Task item: Write out all of the listing exactly. Add nothing to it.
[Opening Supplied material section]
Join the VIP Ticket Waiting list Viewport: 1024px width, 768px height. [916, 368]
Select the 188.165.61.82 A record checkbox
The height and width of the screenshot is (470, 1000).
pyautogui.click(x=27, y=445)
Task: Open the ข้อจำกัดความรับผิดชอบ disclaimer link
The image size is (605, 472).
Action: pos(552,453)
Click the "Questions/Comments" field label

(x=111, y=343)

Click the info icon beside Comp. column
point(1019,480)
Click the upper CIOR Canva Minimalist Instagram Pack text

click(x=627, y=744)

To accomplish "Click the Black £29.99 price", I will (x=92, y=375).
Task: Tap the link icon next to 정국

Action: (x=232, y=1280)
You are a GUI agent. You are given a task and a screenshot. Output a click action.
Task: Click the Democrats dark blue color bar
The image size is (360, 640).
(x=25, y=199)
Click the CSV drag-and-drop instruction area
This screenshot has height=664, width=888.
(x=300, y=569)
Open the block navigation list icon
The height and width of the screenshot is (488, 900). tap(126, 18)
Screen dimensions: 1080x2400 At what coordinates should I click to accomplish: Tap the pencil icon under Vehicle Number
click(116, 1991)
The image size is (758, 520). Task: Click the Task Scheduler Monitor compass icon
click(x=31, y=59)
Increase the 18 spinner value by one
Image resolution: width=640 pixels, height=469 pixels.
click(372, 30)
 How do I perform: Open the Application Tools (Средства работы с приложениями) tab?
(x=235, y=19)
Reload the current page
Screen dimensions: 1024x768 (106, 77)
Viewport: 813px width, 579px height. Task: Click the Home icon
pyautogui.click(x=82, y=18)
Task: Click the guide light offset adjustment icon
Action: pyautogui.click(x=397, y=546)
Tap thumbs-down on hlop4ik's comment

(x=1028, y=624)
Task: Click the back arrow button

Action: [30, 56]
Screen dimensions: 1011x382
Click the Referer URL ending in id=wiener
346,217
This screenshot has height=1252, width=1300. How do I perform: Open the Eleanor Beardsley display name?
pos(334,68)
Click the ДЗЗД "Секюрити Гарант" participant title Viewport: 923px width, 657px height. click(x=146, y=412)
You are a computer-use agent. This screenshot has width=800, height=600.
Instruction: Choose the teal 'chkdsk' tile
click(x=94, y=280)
[Closing Supplied material section]
Solution to this exercise:
Join the VIP Ticket Waiting list Viewport: 1024px width, 768px height. [916, 368]
Select the 188.165.61.82 A record checkbox
The height and width of the screenshot is (470, 1000).
pyautogui.click(x=27, y=445)
Task: Open the ข้อจำกัดความรับผิดชอบ disclaimer link
The image size is (605, 472).
Action: pos(552,453)
Click the "Questions/Comments" field label

(x=111, y=343)

Click the info icon beside Comp. column
point(1019,480)
Click the upper CIOR Canva Minimalist Instagram Pack text

click(x=627, y=744)

To accomplish "Click the Black £29.99 price", I will (x=92, y=375).
Task: Tap the link icon next to 정국

Action: (x=232, y=1280)
You are a GUI agent. You are given a task and a screenshot. Output a click action.
Task: Click the Democrats dark blue color bar
The image size is (360, 640).
(x=25, y=199)
Click the CSV drag-and-drop instruction area
This screenshot has height=664, width=888.
(x=300, y=569)
Open the block navigation list icon
The height and width of the screenshot is (488, 900). tap(126, 18)
Screen dimensions: 1080x2400 At what coordinates should I click to accomplish: Tap the pencil icon under Vehicle Number
click(116, 1991)
The image size is (758, 520). Task: Click the Task Scheduler Monitor compass icon
click(x=31, y=59)
Increase the 18 spinner value by one
Image resolution: width=640 pixels, height=469 pixels.
click(372, 30)
 How do I perform: Open the Application Tools (Средства работы с приложениями) tab?
(x=235, y=19)
Reload the current page
Screen dimensions: 1024x768 (106, 77)
Viewport: 813px width, 579px height. Task: Click the Home icon
pyautogui.click(x=82, y=18)
Task: Click the guide light offset adjustment icon
Action: pyautogui.click(x=397, y=546)
Tap thumbs-down on hlop4ik's comment

(x=1028, y=624)
Task: Click the back arrow button

Action: [30, 56]
Screen dimensions: 1011x382
Click the Referer URL ending in id=wiener
346,217
This screenshot has height=1252, width=1300. How do I perform: Open the Eleanor Beardsley display name?
pos(334,68)
Click the ДЗЗД "Секюрити Гарант" participant title Viewport: 923px width, 657px height. click(x=146, y=412)
You are a computer-use agent. This screenshot has width=800, height=600.
Instruction: Choose the teal 'chkdsk' tile
click(x=94, y=280)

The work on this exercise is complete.